The Catholic Church in Ireland is increasing efforts to sign people up as nuns and priests as part of a special year of vocations

From the TimesOnline

By Gabrielle Monaghan

Fancy a weekend away with the girls, with free meals, board and no men to bother you? Look no further. All you need is a love of prayer, silence . . . and a devotion to God.

The Redemptoristine Sisters, an enclosed order at the St Alphonsus Monastery in Drumcondra, is looking for single women aged 25 to 45 to join in their life of “prayer, liturgy and work” next weekend. Guests, however, must be interested in “finding out more about a monastic vocation”.

If a more rural getaway appeals, the Sisters of Mercy will be holding a “vocation discernment” at the same time in Glenstal Abbey, Limerick and Spiddal, Co Galway. Potential nuns can also stay with the Poor Clares in Carlow the last Sunday of every month.

The invitations are part of increased recruitment efforts during the Irish Catholic Church’s special year of vocations, which runs through May 2009. Other steps to swell the ranks include targeting careers and graduate fairs.

“We have limited room so we usually take four women at weekends,” said Sr Gabrielle Fox, prioress of the Redemptoristine Nuns in Ireland. “There are no strings and we don’t chase after them if they are not interested in joining.”

In the past three years, five young women have joined the sisters, but Sr Gabrielle said prior to that the figure was “nil” for “some time”.

Sr Monica Boggen, 25, a former secretary and childminder from Co Meath, was one of three young women to join this year. She spent a weekend with the sisters in April 2007 after seeing a notice in Maynooth College and stayed.

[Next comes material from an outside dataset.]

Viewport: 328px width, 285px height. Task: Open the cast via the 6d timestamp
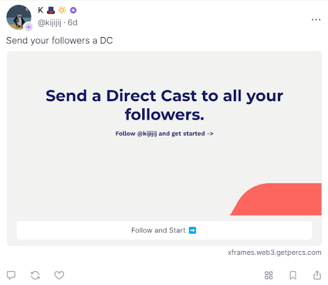point(72,22)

“I felt called at the age of 12, but it took me a while to find the right place,” Sr Monica said. “I tried Mother Teresa’s order in Italy in 2006, but after three months I came home. It was a positive experience but I felt there was something missing.

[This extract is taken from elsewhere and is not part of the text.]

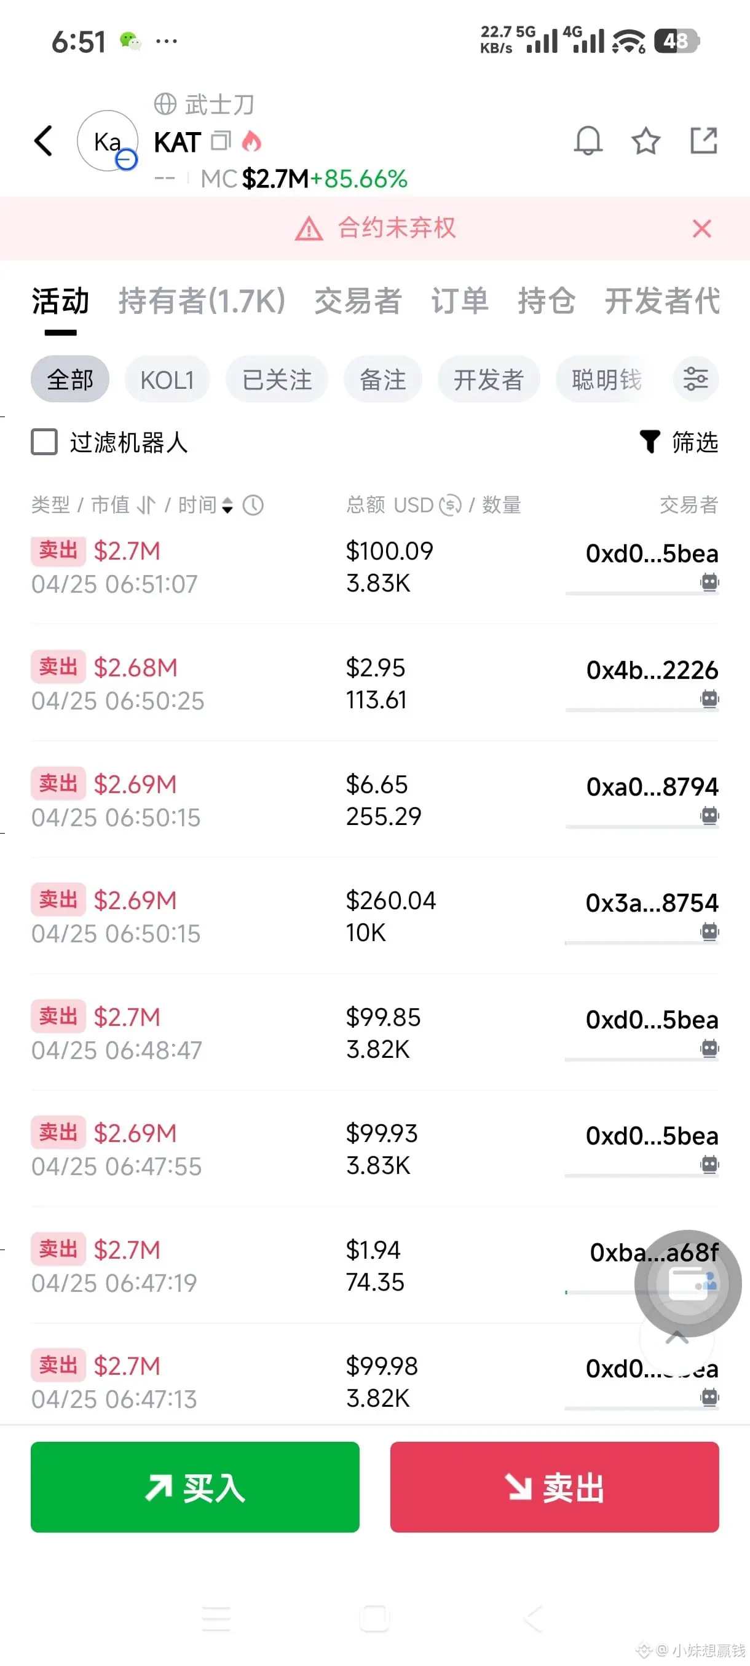Tap the floating wallet icon
Image resolution: width=750 pixels, height=1666 pixels.
pos(688,1282)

“Because I was invited in by the Sisters, I felt they were really open. I joined in January. It’s an enclosed order, but I don’t feel closed in. I felt at home in the community.”

Sr Gabrielle is hopeful that new recruitment methods and the Catholic Church’s growing use of technology to give lay people an insight into life at religious orders — the monastery has a webcam in its chapel — will persuade more people to join religious orders.

In 2007, 228 nuns died but only two new recruits took final vows, the most recent figures from the Irish Catholic Directory show. Only nine men were ordained last year, while 160 priests died. “The year of the vocation is an opportunity for everyone to ratchet up their energy around the area of recruitment for religious life and priesthood,” said Fr Paddy Rushe, national co-ordinator of diocesan vocations, at his parochial house in Dundalk.

Recent initiatives from Vocations Ireland include an exhibition stand at the Fas Opportunities careers fair and the GradIreland graduate recruitment fair.

“We like to think our presence at recruitment fairs is getting the details out there. People see priests with fresher eyes than in the past,” Fr Rushe said.

Other initiatives include ads for priests in the Garda Review, the education sections of Sunday newspapers, personal ads in the Irish Times and advertising on the Eircom website.

“Because of the fast pace of life, people don’t take the time to listen if they are called to God,” Fr Rushe said. “Sometimes you need an obvious reminder, like a poster or an ad to prompt you to look within again. It’s like a little wake-up call.”